Cuyahoga Falls High School (Ohio) hosted a program focusing on opiate use and addiction on April 29, 2015. The school district hosted the event in conjunction with the County of Summit ADM Board and Western Reserve Hospital. Here is a video from the event.

Cuyahoga Falls -- Sisters and a grieving parent stepped out of the shadows last week, hoping to remove the stigma around family members' battles with heroin and other drugs. They urged audience members not to turn a blind eye when hearing about another drug-related death, warning, "That's somebody's kid … and it could be yours." Don't be in denial, don't be embarrassed to seek help and don't wait to take action was their moving message.

The Cuyahoga Falls City School District staged its first "Let's Talk" forum, focusing on opiate use and addiction April 29 at Falls High. The district hosted the event in conjunction with the County of Summit ADM Board and Western Reserve Hospital.
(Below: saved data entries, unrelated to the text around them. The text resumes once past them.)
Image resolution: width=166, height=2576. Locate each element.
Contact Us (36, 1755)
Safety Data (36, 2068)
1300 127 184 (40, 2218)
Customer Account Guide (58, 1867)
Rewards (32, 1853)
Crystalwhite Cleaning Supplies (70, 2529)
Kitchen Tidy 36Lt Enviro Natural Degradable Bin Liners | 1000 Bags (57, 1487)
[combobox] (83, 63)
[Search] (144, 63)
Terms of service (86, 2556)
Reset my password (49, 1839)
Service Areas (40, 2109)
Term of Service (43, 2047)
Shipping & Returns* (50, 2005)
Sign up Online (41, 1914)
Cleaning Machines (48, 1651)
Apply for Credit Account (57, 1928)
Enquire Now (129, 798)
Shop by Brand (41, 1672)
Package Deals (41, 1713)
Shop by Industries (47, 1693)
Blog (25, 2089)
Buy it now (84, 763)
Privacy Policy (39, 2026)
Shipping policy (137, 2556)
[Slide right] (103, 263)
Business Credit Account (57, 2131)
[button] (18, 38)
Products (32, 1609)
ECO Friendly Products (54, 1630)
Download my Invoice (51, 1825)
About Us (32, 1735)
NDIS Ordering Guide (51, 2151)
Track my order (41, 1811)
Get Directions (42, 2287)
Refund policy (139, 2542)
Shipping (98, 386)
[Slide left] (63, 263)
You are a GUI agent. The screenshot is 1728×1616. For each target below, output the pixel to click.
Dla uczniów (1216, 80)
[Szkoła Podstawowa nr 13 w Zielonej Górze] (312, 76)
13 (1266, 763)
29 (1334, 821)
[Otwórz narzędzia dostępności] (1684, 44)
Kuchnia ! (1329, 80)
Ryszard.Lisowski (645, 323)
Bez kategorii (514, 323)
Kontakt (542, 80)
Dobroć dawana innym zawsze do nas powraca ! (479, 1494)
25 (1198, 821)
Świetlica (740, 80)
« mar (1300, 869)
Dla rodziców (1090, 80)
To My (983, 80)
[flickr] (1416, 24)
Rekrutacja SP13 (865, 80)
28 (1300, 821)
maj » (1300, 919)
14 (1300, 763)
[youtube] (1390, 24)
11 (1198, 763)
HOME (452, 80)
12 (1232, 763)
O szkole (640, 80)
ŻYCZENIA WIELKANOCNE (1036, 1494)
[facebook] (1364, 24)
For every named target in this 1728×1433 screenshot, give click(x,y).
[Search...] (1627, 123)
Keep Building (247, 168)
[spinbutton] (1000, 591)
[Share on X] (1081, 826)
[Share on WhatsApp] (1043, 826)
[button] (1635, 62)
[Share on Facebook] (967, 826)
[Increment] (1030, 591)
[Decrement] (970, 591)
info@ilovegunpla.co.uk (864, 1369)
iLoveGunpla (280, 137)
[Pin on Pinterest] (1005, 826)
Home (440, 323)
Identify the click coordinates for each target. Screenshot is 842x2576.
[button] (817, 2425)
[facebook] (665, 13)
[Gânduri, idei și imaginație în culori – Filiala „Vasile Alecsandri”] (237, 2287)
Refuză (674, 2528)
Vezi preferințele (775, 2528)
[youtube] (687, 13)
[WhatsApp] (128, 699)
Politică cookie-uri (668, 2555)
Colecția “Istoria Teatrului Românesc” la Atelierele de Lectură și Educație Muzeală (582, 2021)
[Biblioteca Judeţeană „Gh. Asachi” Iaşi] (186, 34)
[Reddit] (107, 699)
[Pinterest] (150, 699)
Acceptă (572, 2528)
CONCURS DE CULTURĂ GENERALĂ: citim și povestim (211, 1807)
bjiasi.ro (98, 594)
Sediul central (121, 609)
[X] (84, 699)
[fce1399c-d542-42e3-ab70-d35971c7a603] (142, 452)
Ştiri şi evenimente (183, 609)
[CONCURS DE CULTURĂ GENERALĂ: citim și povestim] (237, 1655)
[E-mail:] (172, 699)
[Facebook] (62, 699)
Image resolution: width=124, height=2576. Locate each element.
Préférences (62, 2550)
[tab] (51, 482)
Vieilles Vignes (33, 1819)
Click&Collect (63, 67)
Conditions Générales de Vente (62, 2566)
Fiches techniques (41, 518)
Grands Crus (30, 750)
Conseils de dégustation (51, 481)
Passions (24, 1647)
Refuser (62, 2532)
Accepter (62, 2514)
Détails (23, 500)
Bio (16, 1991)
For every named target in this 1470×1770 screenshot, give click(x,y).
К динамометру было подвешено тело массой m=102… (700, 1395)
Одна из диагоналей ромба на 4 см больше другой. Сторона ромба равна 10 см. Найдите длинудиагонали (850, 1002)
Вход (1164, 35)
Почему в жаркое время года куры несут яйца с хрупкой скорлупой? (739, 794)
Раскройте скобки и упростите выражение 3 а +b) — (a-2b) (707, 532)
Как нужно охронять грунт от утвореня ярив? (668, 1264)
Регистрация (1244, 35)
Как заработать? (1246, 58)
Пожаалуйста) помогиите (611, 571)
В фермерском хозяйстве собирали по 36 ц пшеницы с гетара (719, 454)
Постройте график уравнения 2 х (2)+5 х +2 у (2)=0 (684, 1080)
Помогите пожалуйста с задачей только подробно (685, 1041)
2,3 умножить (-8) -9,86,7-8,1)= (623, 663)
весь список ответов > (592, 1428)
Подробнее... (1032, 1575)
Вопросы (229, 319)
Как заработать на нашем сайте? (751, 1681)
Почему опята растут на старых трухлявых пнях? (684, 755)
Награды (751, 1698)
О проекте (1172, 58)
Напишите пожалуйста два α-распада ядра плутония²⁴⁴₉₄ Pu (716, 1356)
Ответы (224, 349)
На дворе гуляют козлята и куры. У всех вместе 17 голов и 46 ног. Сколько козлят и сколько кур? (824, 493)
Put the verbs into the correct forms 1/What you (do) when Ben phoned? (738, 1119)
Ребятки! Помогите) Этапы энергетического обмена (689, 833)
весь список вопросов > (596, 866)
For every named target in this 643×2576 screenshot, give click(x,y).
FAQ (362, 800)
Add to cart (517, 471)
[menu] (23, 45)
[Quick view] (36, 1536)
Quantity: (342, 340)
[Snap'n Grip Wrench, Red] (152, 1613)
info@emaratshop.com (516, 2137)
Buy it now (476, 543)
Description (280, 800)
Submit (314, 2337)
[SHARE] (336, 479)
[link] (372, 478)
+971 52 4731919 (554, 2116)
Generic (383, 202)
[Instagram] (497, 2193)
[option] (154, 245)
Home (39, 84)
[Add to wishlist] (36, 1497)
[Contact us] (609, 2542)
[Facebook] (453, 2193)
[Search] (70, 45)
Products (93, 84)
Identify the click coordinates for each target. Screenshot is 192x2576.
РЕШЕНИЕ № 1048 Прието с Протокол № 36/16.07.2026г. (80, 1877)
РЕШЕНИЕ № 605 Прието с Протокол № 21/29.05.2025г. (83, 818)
Among the evening's featured speakers were Rob Brandt, who shared the story of his son, Robby, who died of a heroin overdose at age 20. Robby became addicted to prescription pain killers after having his wisdom teeth out in high school, his dad reported. He struggled with getting and staying sober, but eventually relapsed, using heroin after being clean for 110 days. After Robby's death, Brandt and his family decided to tell his story as a means of raising awareness of warning signs they now realize they'd missed.

"I was one of those parents: "This could never happen in our house,'" Brandt said. "We were one step away from the Cleavers, maybe closer to the Brady Bunch. Addiction could never happen in our house. I never thought that could be our reality, until it was."

Three seniors from Lake High School opened up about their families' struggles after losing a child to heroin. In less than one year, each of the girls lost a brother to the drug. Amanda Westbury's brother, Tyler, 20, died in November 2013; Alaina Warner's brother, Zach, 24, died in May 2014, and Taylor Bornstein's brother, Tyler, 23, died in September 2014.

"Living with an addict changes everything," according to Bornstein. "I don't think my brother ever thought using would affect me how it did, because I've developed problems like depression and anxiety.

"Living with an addict is very scary," Alaina Warner said. "My brother was very violent. He was always angry and I was his anger outlet."

"I didn't want anything to do with my brother," Amanda Westbury said. "I didn't understand that his addiction literally took over his brain and his body and that he couldn't just put it aside and walk away."

"When I became mayor a little over a year ago," Don Walters said, "I realized that there was a problem here and there was really nothing being done. There was no education in the schools, there was nothing to really deal with the problem. A lot of denial and it's not uncommon." For that reason, Walters said he launched the "Not Me, I'm Drug Free" campaign; the community partnership was unveiled last May to combat drug abuse, especially meth and heroin, with positive reinforcement in Cuyahoga Falls. By pledging to stay drug-free, youngsters earn "free-wards," perks from area businesses. Walters said the success of the effort depends on the collaboration of many segments of the city, from parents and teachers, to law enforcement, businesses and community leaders. Walters said the goal is to reinforce good choices. Youngsters can use their pledge cards for free admission to Water Works Family Aquatic Center, free rentals at Family Video and free ear buds from Western Reserve Hospital, as well as free food from participating area restaurants. "Every time they get a punch [on their card], they're reminded … how important that pledge is to them," Walters said, adding, "It's going to have a big effect on the future -- it's going to change the culture."

The mayor also noted with pride that the city's police department was the first in Summit County to have the drug Naloxone Hydrochloride or Narcan available to its officers. If administered in time Walters said Narcan may reverse the effects of heroin and opiate drug overdose. Police Chief Jack Davis estimated "nine or 10" lives have been saved through police officers' administration of Narcan since September 2014.

"They can recover … I've seen it in my family," the mayor shared. "I've been all the way to the bottom, I've been all the way to the top, and I'll tell you, there is a bright future for a lot of people."

According to Walters, the Cuyahoga Falls Crime Fighters Anonymous Tip Line also has been a "successful" tool in the city's crime-fighting arsenal. Anyone can call 330-971-TIPS to report a crime in Cuyahoga Falls, the mayor said, the line does not have caller ID and is answered live 24 hours a day.

"We're not one to bury our heads in the sand and do nothing," the mayor said.

"We just want to do everything we can about the problem to save lives," Police Chief Jack Davis reported, adding, "We are using enforcement as well as education in this fight against opiate addiction."